Lucy’s mechanical arms rust on a highway of mud, the bed of a canal that was never built now invaded the swamp. It’s been 28 years after the ambush led by the Sudan People’s Liberation Army and the Nile waters continue to be at once a source of hope for peace and conflict.

‘Lucy’ is one of the excavators burned on November 13, 1983, in what historians describe as the beginning of the civil war between the rebels and the army of the south of Khartoum. Today, the metal hooks dangling in the void hundreds of kilometres away from the river: The Jonglei Canal, which was to bring every year, five billion cubic metres of water to camps in northern Sudan and Egypt, was left unfinished.

“Peace and war depend also from this channel,” says Professor Wassara Samson, dean of the Faculty of Economic and Social Studies at the University of Juba and author of a study this year entitled “South Sudan and the division of resources of the Nile.” His thesis is that the challenge over water will define  future relations between Sudan and South Sudan, which became independent on July 9 after a 22-year long civil war. “As for bilateral relations – says Wassara – there are several problems: the first is the division of oil revenues, as Khartoum is ready to occupy the border region of Abyei in order to obtain favorable terms and the second is water.”

Tensions between North and South Sudan, on the other hand, are amplified by the mistrust that mark the relations between states of the Nile Basin. On the basis of a treaty of the colonial era, signed for the first time in 1929 and updated in 1959, Egypt and Sudan would be entitled to 73 of the 84 billion cubic meters of water annually transported from the Nile. Put another way, only two of the 11 river countries have exclusive use of 86% of the Nile’s water.

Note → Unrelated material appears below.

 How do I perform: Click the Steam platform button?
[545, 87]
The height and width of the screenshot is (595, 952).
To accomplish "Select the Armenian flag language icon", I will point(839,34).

The tensions between the countries of the upper and lower Nile course began immediately after the independence of the ’60s, as the new governments of Tanzania, Kenya and Uganda at led denunciations of the iniquities of the agreements imposed by the British colonizers. This period was symbolized by the Nyerere document, a “J’accuse” in which the President of Tanzania challenged the Egypt and Sudan’s veto over the construction of dams and irrigation projects that lower the level of the Nile. “At stake – Nyerere wrote – is the development of peoples.”